Having attended quite a few trade shows in the last six months, and having talked to numerous enterprise and communications service providers, I am left contemplating where software-defined networking is in the context of the popular Gartner hype cycle.

In case you aren’t familiar with Gartner’s hype cycle, the analyst firm charts market interest and buzz around a particular trend or technology, such as SDN, NFV, or 5G, and maps out where Gartner analysts believe the trends are: on the upswing, on the downswing, or achieving normality.

The five stages: rising, peak, sliding, climbing, and plateau are well recognized by technologists and technology marketers. In particular, high-tech vendors are very sensitive to being in the trough of disillusionment, where an over-hyped technology does not deliver on its promises, resulting in upset customers and disappointed vendors.

In its July 2018 update of the “Hype Cycle for Enterprise Networking Communications,” Gartner shows SDN climbing the slope to enlightenment. However, when I looked at the exhibits and messaging from many of the major vendors and carriers at key trade shows over the last 6 months, SDN has all but disappeared from their marketing messages. In the enterprise market, anything SDN at the edge huddles under the umbrella of SD-WAN, and from a messaging standpoint, SDN in the data center has mostly disappeared. In campus networks, well, there wasn’t much SDN there to begin with. On the mobile side, I’ve seen little mention of SDN in the core, transport, or at the edge.

Did SDN not emerge from the trough of disillusionment where it has been languishing since 2016? Or did something else happen?

Savvy Marketing

I think there are a couple of reasons for SDN’s absence in marketing messages. Marketers are more sensitive to real-time market feedback and painfully aware of Gartner’s hype cycle. If I were CEO of a company and saw that one of my key technologies had been labeled as over-hyped and sliding into the trough of disillusionment, I would task my marketing department with a rebranding exercise. Why would I leave my company and its products vulnerable to unnecessary sniping and negative perception?

That’s why we have seen many SDN initiatives rebranded as SD-WAN — dynamic networking, agile networking, or cloud-native networking. Some SDN solutions are now folded under intent-based networking, while a few more are hiding out under the network automation moniker. This has led to the reduction in prominence of SDN as a key message across vendor products and the scarcity of SDN as a key message at major conferences and trade shows.

SDN Fundamentals

Many SDN fundamentals live on today regardless of whether we label them as such.

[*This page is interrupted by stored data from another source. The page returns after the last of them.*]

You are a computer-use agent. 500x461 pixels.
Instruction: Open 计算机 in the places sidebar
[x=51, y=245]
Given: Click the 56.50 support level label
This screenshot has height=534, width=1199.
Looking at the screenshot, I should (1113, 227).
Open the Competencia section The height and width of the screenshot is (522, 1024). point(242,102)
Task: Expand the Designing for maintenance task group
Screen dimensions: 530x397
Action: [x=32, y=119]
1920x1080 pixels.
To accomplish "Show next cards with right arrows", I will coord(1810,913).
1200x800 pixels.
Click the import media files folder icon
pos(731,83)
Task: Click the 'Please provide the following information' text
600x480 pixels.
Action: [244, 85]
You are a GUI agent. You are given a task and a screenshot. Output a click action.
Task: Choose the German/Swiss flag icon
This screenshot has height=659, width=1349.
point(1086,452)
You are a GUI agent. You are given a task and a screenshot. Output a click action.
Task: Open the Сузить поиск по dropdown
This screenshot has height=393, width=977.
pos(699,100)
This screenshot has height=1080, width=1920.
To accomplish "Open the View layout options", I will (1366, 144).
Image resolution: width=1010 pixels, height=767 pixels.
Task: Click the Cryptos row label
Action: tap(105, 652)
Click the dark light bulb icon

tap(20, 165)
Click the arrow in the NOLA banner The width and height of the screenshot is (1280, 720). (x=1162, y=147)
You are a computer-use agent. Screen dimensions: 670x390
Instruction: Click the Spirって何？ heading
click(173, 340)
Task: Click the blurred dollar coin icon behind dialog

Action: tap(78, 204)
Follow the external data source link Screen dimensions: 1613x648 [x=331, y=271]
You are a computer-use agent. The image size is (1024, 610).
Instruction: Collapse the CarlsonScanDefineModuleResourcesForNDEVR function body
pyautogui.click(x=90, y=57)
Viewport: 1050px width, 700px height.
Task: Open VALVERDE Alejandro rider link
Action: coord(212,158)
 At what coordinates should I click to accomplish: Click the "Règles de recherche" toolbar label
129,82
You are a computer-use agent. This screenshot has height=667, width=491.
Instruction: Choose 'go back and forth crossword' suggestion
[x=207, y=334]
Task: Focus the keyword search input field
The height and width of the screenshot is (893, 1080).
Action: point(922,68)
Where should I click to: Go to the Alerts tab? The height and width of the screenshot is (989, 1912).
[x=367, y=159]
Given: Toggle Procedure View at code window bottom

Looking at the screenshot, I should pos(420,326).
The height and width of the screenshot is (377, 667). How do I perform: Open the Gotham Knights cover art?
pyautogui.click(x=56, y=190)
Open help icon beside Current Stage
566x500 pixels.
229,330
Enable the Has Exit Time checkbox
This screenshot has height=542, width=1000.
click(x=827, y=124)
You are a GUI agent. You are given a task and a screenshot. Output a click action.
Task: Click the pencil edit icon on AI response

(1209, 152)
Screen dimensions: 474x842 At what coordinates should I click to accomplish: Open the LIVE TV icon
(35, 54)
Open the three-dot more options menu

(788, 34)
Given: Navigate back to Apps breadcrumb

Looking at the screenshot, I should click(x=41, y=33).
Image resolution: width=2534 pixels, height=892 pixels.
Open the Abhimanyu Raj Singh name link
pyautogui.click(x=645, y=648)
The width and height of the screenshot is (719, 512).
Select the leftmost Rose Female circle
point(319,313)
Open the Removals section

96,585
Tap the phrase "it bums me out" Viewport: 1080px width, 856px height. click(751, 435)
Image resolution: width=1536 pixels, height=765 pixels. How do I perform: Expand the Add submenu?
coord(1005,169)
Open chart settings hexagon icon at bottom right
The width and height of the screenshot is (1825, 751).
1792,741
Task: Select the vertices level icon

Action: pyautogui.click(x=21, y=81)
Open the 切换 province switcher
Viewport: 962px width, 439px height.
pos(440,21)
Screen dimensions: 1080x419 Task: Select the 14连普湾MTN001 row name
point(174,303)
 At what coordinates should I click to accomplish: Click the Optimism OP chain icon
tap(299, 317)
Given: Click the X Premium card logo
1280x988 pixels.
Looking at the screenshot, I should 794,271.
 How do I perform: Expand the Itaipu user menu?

Most modern networks exhibit key attributes of SDN, such as:

  • Disaggregation of the control and data plane;
  • Centralized control, which doesn’t necessarily imply a single, central controller but a policy and control logic managed from a central location;
  • Programmability via standard APIs.

The other elements that are often associated with SDN include open source, merchant silicon, white boxes, and of course, the OpenFlow protocol. But these are ancillary to the core SDN principles. Some of those initiatives continue today, while others have fallen by the wayside or evolved in the way OpenFlow has become P4.

SDN-Washing to SDN-Hiding

It’s not clear to me if SDN as a trend will eventually receive its due credit and reach Gartner’s plateau of productivity. This is because most of the SDN initiatives will be renamed and disguised before they reach that stage. It’s ironic that just a few years ago, vendors were falling all over each other to brand their solutions as SDN.

Regardless of how it all turns out, I think most of us in networking recognize that core SDN principles have endured and that the network has innovated as a result of the SDN movement. So, let’s give credit where it’s due and acknowledge SDN’s contribution — long live SDN.